_Text passage:_
Projects Course 2017

UK 2029: Post-Natural Artefacts from the United Kingdom

UK 2029: Post-Natural Artefacts from the United Kingdom of England and Wales
Curated by Eva Auer, Sean Greaves and Joseph Revans

UK 2029 envisions a future post-Brexit United Kingdom within which legislation regarding the open release of genetically modified organisms is significantly relaxed, helping to kick start a consumer biotechnology sector at the forefront of synthetic biology research. This decision accelerates the commercialisation of biotechnologies, allowing companies to field test products and release them to the market. However, the change in legislation also empowers members of the DIY-bio community, allowing them to design – and more importantly use – bespoke biological solutions to their unique requirements.

The project is presented as three fictional case studies which explore how communities existing today could navigate this future and utilise biotechnologies unique capabilities to pursue their goals. Underpinned by research into the current capabilities of biotechnologies, the political agendas of existing communities in the United Kingdom, and the growth of DIY-bio; UK 2029 speculates on how these threads could intertwine and shape one another in the near future. Could the real biotech revolution happen from the ground up, driven by enthusiasts working outside the structures and agendas of industry, commerce and academia?

UK 2029 seeks to stimulate discussion about who should able to genetically modify organisms, what should be deemed to be acceptable reasons to do so?

Security and Protection – Dispersed Maker Communities

The government is responding to the Increased uptake in DIY bioengineers developing their own microbial products for private use by increasing their microbial surveillance within public spaces and airports. Coupled with the increased presence of patent trolls looking to exploit peer-peer DIY innovations, people are beginning to experiment with radical methods of protecting and concealing their creations from being stolen or taken from them.

One such procedure involves embedding tiny implant pouches within the skin to temporarily store their microbial factories, via a needle transfer.

Contained within inconspicuous pimple-like sites within the skin, the implant maintains their creations at perfect temperatures for survival whilst protecting the host from infection.

Biohacked Buildings – London

Over the past 10 years, one of the most controversial uses of genetic modification has been the biohacking of properties in areas of East and South London. Following the UK’s exit from the European Union, housing prices in London continued to escalate wildly, with increasing numbers of properties being bought as an investment and sitting empty.

_Prompt:_
Carry on the text about UK 2029's post-natural artefacts, picking up right after its last sentence.

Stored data
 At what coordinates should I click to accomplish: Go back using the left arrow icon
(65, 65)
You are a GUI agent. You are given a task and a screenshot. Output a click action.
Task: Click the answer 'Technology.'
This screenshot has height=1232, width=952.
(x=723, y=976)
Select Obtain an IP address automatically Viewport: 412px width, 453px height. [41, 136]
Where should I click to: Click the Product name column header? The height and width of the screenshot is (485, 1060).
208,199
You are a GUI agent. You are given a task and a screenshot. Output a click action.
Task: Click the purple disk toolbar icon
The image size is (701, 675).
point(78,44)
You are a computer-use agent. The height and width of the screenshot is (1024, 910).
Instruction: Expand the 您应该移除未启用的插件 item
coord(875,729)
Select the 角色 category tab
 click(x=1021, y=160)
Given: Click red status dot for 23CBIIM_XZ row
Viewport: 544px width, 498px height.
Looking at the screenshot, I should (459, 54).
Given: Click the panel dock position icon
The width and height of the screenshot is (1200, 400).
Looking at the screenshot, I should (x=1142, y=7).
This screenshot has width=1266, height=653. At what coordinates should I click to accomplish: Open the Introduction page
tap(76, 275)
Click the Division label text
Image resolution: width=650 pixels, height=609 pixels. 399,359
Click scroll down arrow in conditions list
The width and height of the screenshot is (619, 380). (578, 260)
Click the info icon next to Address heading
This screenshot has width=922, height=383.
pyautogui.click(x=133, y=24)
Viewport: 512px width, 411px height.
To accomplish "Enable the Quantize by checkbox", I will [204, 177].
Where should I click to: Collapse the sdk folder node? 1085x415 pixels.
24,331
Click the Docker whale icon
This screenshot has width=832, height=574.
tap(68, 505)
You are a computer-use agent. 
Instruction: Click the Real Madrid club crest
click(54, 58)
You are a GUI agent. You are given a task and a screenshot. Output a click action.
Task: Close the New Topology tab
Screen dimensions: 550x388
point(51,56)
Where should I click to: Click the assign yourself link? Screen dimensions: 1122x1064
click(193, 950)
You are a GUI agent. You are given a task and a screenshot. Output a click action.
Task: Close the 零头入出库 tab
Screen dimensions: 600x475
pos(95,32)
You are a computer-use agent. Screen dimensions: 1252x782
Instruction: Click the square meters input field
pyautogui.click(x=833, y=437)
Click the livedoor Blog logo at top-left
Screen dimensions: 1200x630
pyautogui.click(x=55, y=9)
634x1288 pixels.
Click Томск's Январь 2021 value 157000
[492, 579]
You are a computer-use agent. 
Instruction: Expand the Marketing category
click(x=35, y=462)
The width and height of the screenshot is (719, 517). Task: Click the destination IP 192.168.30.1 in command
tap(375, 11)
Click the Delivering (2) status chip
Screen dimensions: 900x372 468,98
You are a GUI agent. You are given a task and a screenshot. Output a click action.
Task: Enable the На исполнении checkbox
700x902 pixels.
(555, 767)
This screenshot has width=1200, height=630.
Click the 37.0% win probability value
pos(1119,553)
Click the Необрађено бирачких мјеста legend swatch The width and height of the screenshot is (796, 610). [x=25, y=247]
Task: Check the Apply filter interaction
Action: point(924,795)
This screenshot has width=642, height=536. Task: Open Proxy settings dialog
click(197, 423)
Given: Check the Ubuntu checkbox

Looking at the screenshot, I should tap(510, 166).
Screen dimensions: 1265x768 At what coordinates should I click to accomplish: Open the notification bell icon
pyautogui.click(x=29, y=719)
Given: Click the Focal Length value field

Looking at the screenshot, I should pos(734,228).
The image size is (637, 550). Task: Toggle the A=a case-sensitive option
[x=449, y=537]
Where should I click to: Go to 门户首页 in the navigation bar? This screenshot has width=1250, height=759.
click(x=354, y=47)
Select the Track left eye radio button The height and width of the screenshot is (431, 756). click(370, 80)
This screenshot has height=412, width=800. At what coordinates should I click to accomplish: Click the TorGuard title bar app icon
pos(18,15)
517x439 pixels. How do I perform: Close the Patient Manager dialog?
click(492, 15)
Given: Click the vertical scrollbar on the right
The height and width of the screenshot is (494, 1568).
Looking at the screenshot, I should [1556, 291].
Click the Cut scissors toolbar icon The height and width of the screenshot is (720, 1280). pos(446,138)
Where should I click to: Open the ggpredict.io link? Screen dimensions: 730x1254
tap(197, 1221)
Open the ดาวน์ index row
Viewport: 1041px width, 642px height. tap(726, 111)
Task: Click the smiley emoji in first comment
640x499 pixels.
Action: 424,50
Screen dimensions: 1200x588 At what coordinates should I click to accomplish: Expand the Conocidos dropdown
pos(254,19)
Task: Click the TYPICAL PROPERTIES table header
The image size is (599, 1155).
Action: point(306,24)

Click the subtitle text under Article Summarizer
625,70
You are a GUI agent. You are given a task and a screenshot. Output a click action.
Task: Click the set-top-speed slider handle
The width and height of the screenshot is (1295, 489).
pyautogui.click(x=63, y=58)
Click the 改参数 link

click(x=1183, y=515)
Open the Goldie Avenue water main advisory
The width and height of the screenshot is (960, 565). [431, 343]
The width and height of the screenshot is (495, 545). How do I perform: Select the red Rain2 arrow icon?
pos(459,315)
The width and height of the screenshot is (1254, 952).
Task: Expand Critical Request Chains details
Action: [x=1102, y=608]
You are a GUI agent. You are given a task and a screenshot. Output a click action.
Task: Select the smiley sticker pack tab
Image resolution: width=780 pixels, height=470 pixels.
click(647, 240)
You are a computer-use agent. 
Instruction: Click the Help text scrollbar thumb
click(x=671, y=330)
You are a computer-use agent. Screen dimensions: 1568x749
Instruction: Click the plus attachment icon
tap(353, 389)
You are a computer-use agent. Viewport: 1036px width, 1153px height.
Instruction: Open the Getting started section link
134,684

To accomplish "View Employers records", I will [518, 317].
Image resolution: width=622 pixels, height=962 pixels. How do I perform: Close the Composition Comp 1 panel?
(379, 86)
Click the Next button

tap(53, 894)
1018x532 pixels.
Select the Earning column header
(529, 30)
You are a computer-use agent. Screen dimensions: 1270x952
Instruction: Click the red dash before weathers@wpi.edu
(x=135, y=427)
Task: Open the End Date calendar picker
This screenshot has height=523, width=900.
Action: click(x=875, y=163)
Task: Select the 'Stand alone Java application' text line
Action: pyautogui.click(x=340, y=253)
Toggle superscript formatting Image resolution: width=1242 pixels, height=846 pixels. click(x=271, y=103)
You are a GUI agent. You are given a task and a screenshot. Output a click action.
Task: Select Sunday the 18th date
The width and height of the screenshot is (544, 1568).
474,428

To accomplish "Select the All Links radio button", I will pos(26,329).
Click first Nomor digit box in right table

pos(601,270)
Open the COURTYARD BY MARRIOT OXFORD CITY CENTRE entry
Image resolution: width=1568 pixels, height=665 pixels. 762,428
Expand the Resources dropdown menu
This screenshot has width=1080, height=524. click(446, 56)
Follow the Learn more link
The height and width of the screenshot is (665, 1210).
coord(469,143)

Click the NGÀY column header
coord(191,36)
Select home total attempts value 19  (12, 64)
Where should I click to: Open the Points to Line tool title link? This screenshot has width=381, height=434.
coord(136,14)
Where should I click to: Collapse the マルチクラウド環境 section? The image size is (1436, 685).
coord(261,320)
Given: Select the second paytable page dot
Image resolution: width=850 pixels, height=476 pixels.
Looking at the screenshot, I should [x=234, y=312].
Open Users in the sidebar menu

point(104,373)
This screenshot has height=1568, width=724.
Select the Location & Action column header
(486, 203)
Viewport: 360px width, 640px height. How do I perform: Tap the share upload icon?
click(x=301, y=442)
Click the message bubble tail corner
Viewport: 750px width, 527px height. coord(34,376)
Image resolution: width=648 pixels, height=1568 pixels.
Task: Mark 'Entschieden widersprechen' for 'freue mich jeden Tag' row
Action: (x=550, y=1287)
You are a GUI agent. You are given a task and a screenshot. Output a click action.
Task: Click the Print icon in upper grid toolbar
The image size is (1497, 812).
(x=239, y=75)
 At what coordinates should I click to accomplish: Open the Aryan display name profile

_Response area:_
Anarchists such as the ORALS (Order of Rampaging Anarchist Life Scientists), respond to these conditions through utilising open source – or pirated – genes accessed online to combat societal issues facing low income communities. In an effort to devalue empty properties in London the group began injecting genetically modified fungi into brickwork, designed to grow through the walls and release airborne non-toxic hallucinogenic particles within the building’s interior. Widely considered as invasive, properties colonised by these fungi are significantly devalued due to the public’s decisive perceptions of hallucinogens.

Wildflower Protests – Sheffield

As you walk through the neighbourhood you live in, you’ve probably encountered a bank of wildflowers covered in neon blue bruises. What you are seeing is the result of the world’s first gene-drive as protest, which utilised the agency of living things to propagate through their environment as a means of spreading a political message.

Over the past 10 years within university labs, multiple species of wildflowers have been modified to contain a genetic switch which flood their petals with mTurquoise chromoproteins when grown in soils contaminated with high levels of heavy metals. This modification was engineered to ensure its inheritance to all offspring of the flowers, allowing it to spread through existing wildflower populations.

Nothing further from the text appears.